Some Israeli officials have told Middle East Eye in the past that a reconciliation would not be possible without Hamas leaders being relocated to another country.

However, close Israeli and Turkish intelligence cooperation and regional developments have brought the two countries closer, and in August they mutually assigned ambassadors. 

In September Erdogan met with Israel's outgoing prime minister, Yair Lapid, in New York, his first meeting with an Israeli MP since 2008, when Ehud Olmert visited Ankara. The Turkish leader also said last month that he planned to visit Israel after the 1 November elections and that Ankara will maintain good relations based on mutual interests whatever the election outcome.
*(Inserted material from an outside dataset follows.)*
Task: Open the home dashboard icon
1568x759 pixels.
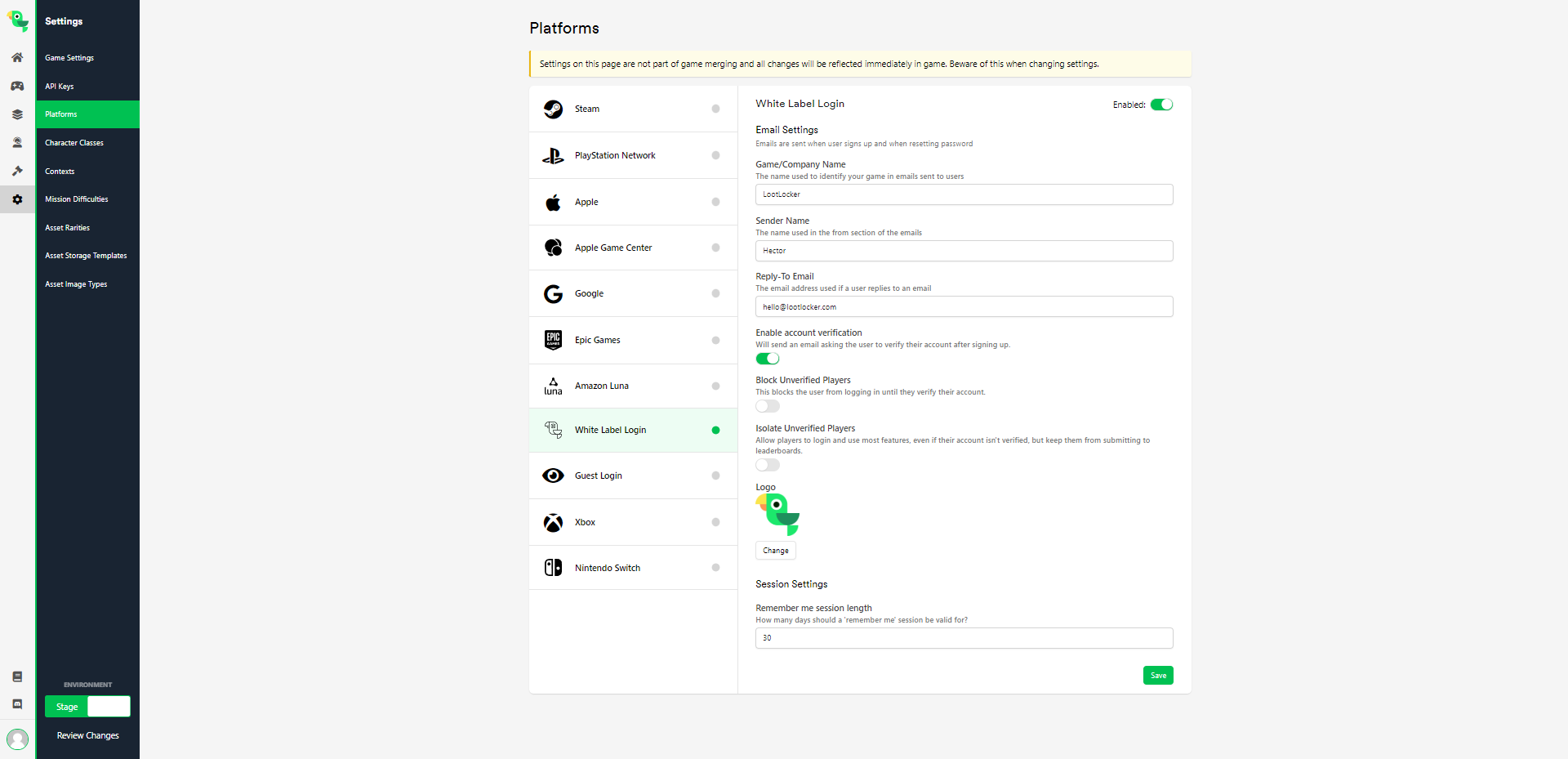Action: [x=17, y=58]
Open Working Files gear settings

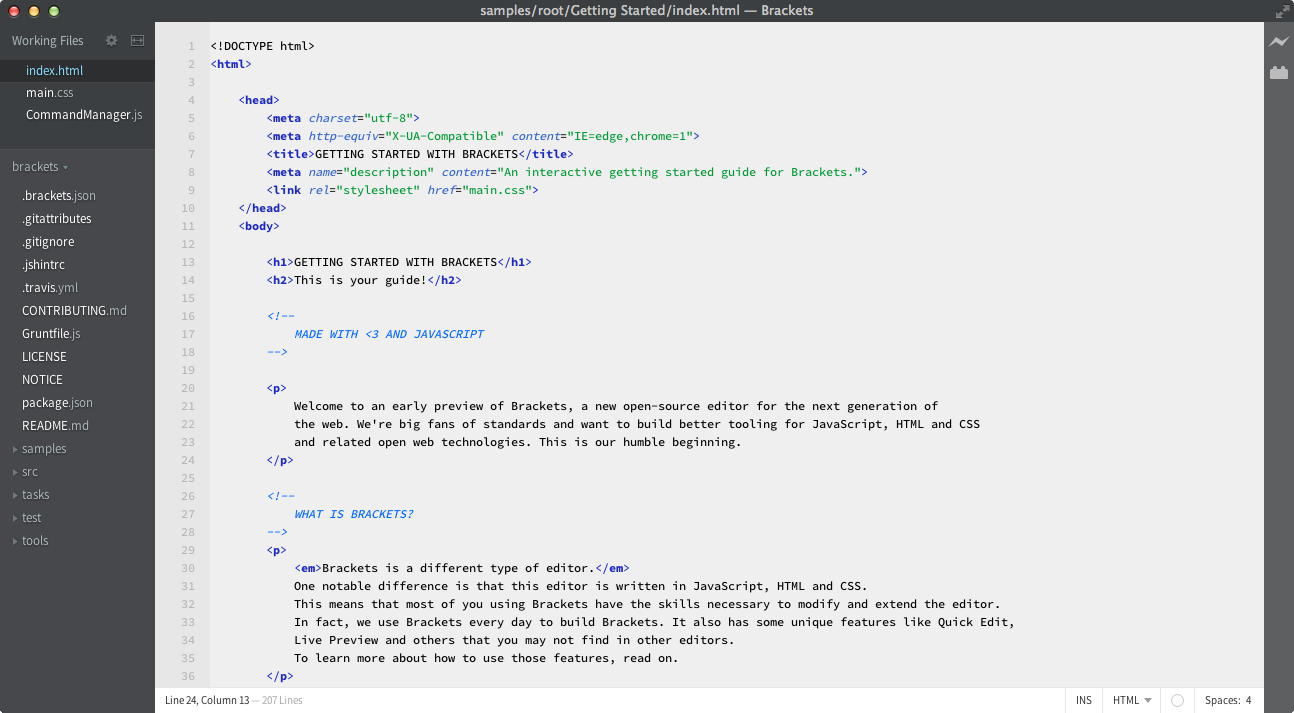click(111, 41)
"As long as values are respected, not only Turkey and Israel but the whole region will gain through win-win diplomacy," Erdogan said. 
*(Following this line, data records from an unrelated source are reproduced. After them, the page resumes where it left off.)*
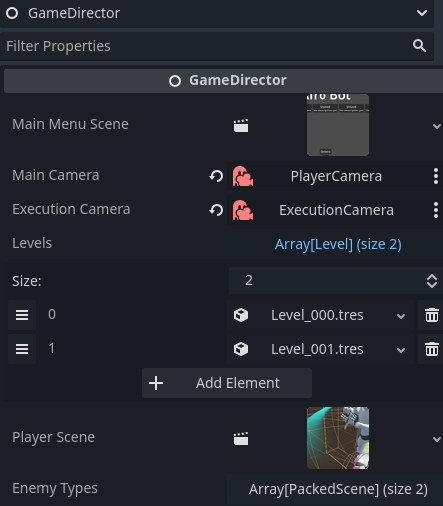Reset Execution Camera with the revert arrow
Image resolution: width=443 pixels, height=506 pixels.
pyautogui.click(x=216, y=210)
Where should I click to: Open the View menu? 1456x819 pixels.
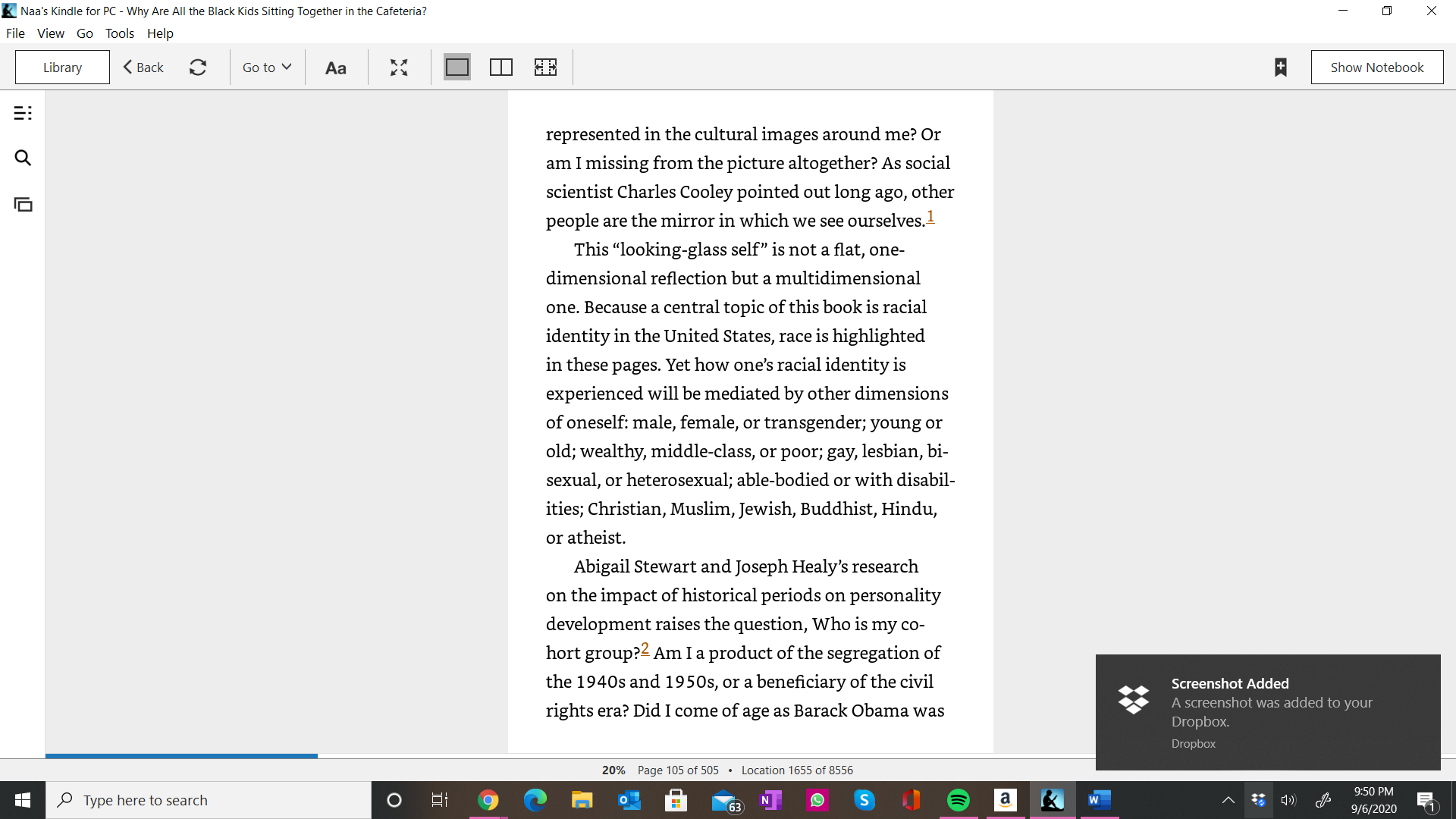tap(51, 33)
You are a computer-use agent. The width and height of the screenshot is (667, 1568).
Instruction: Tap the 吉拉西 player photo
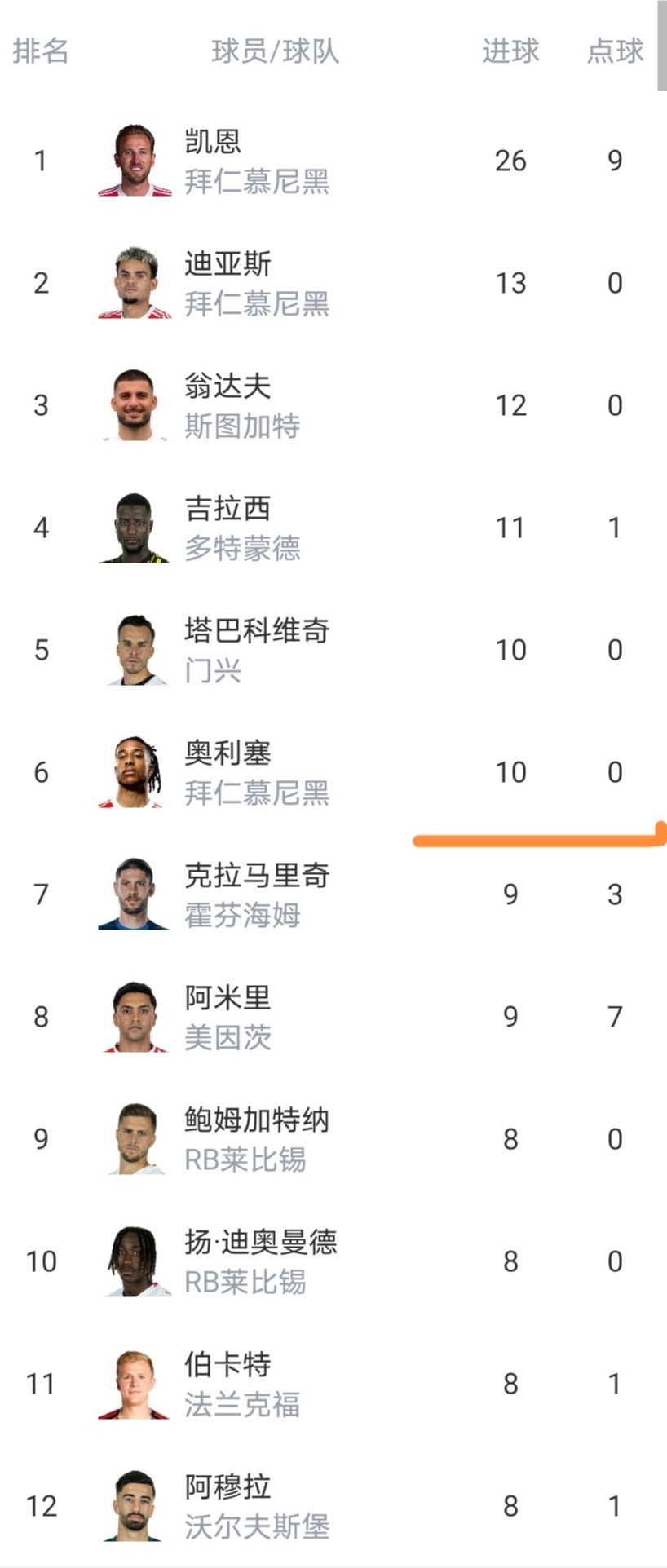click(135, 528)
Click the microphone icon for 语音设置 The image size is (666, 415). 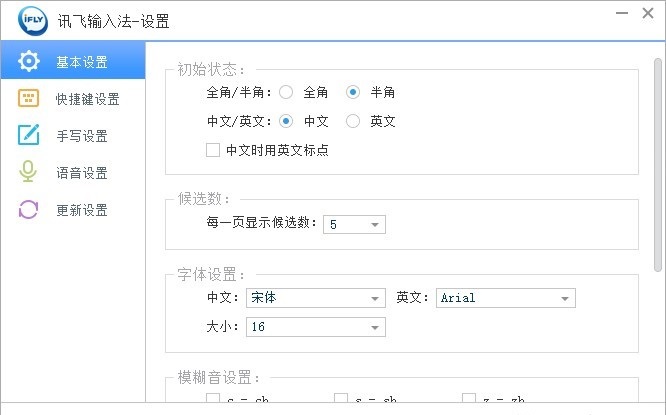coord(28,172)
However, Benjamin Netanyahu’s election victory with a coalition of far-right and ultra-Orthodox parties now risks a rupture between the two countries.

One of the main factors in rocky relations in the past decade has been the Israeli attacks on Palestinians in Jerusalem's Al-Aqsa Mosque and the holy site's status, which could be undermined under the new Israeli parliament. The presence of Hamas leaders remains another point of contention.

Turkish officials have yet to comment on the Israeli election results or congratulate Netanyahu.